- [Records provided]:
● ● ●

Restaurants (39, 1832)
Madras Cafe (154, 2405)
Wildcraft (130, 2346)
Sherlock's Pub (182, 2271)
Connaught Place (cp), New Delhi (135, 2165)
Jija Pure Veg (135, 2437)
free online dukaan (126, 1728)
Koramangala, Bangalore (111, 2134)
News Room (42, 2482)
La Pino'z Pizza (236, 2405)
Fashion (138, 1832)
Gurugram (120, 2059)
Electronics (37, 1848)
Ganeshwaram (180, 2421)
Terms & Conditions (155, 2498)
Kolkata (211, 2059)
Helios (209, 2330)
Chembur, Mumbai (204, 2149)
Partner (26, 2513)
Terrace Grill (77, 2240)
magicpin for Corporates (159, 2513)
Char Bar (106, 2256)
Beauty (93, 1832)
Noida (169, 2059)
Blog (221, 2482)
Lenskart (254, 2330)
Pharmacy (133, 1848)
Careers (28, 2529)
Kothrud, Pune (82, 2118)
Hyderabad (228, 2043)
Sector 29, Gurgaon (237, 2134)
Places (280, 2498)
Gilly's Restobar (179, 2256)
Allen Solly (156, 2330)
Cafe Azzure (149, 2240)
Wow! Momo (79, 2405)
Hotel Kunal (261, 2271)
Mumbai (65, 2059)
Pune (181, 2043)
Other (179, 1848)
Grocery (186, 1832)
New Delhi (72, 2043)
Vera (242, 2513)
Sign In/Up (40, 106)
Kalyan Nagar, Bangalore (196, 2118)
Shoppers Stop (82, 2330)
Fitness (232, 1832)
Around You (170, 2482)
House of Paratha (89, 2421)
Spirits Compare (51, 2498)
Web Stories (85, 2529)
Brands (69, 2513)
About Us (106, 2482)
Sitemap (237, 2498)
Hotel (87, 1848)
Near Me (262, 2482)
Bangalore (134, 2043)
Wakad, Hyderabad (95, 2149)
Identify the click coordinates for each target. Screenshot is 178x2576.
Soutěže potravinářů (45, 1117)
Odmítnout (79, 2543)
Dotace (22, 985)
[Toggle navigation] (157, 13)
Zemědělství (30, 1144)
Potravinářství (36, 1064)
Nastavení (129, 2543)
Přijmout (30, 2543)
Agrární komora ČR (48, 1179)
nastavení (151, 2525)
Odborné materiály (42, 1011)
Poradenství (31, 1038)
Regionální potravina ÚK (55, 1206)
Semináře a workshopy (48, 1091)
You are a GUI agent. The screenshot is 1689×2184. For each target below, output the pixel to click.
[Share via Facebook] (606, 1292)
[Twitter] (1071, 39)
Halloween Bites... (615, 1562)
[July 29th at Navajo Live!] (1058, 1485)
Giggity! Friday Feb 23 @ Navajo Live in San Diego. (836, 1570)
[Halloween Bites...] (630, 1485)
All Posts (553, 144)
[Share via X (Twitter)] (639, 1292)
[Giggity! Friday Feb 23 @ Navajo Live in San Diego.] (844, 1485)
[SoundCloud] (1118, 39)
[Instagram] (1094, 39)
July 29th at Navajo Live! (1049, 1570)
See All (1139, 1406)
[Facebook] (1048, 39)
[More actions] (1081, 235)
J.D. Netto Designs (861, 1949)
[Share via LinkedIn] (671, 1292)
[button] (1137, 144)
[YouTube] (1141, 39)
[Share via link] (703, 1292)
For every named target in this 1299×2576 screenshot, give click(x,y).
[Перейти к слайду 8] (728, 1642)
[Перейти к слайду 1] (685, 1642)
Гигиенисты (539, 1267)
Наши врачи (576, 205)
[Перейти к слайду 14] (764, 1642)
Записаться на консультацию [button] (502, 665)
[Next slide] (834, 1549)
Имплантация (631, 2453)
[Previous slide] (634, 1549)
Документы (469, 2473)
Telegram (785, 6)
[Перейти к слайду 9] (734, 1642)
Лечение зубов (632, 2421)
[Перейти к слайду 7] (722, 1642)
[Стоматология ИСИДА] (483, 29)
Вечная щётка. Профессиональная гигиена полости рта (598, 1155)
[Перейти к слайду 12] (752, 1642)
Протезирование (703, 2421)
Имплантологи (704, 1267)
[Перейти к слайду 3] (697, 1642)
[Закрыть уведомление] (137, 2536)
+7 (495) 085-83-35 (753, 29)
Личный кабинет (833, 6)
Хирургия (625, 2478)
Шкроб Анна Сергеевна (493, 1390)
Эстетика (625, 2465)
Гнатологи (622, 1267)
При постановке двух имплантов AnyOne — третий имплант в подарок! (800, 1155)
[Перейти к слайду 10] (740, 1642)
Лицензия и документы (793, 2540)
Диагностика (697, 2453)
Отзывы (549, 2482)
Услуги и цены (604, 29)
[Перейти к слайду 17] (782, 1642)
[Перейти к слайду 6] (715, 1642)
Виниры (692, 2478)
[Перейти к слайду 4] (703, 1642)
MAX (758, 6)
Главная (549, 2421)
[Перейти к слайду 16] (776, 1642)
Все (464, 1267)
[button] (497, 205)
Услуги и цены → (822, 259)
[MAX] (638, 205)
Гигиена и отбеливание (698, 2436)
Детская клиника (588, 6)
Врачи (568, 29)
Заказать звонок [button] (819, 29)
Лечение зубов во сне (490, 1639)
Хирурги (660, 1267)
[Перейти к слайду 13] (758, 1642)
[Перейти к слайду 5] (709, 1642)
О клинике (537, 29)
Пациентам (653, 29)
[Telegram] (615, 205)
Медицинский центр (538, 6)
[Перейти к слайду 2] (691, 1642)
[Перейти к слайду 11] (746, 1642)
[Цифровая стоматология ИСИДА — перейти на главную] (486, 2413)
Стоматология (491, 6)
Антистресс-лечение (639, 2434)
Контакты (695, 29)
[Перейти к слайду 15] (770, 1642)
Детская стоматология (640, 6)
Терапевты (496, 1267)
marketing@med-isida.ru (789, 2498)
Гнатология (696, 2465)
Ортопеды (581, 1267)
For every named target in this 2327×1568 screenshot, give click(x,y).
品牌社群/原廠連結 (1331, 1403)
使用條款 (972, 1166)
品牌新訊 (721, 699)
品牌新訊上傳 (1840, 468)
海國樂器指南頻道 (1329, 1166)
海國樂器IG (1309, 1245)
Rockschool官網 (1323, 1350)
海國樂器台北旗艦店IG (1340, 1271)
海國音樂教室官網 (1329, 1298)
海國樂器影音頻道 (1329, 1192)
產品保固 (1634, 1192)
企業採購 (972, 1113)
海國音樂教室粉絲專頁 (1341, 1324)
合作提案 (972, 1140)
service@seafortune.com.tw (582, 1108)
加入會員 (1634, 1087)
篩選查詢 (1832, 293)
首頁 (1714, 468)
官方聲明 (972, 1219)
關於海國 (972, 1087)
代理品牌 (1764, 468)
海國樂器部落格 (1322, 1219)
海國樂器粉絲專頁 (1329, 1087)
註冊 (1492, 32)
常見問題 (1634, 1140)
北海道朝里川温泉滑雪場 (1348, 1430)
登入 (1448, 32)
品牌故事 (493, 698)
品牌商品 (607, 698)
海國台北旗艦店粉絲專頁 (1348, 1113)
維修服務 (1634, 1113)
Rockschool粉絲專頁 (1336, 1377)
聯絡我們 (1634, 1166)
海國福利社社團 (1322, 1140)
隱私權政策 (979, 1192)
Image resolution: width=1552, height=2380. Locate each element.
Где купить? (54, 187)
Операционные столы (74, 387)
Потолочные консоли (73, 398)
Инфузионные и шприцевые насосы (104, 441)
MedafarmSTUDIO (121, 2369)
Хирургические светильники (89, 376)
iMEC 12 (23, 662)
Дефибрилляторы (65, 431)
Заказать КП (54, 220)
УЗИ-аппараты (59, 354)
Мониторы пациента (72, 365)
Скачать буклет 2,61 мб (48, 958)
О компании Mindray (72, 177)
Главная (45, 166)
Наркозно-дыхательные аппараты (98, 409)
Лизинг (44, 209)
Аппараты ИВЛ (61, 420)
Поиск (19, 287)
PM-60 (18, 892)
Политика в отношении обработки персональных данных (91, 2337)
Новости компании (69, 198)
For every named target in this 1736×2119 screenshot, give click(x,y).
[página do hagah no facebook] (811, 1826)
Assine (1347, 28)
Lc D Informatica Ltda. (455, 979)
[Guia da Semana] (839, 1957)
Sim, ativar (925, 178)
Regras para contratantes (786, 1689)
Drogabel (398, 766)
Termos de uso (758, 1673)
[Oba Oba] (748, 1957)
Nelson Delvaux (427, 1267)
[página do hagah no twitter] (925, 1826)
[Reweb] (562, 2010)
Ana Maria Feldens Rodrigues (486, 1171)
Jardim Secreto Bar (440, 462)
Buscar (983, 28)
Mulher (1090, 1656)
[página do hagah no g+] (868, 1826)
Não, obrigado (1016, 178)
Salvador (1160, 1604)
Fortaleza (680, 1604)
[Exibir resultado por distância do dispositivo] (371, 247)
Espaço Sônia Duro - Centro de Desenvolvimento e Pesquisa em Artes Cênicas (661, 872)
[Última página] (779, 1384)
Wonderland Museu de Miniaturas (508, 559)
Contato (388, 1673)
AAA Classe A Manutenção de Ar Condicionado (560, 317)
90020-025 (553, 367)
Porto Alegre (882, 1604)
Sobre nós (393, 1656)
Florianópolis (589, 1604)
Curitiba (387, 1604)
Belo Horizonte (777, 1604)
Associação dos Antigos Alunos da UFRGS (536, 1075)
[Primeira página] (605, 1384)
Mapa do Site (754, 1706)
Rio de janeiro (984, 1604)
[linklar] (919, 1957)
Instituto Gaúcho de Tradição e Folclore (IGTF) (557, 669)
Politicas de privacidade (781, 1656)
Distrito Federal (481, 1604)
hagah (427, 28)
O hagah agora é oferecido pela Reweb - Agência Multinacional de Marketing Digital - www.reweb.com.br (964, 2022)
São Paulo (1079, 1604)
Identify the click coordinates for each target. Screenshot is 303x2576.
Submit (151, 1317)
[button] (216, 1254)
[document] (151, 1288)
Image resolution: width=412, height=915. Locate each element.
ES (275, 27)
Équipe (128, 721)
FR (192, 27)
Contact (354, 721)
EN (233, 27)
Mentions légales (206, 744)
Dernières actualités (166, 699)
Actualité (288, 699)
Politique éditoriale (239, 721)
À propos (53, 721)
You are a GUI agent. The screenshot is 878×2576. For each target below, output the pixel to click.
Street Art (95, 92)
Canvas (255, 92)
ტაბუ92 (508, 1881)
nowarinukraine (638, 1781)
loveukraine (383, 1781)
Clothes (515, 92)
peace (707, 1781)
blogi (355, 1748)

● ● ●

- [What to work on]:
Only lines holding the word "width" belong in the answer; copy each one from the material.

- [Output below]:
Image resolution: width=1552, height=2380. Locate each element.
Image resolution: width=412, height=915. Locate each element.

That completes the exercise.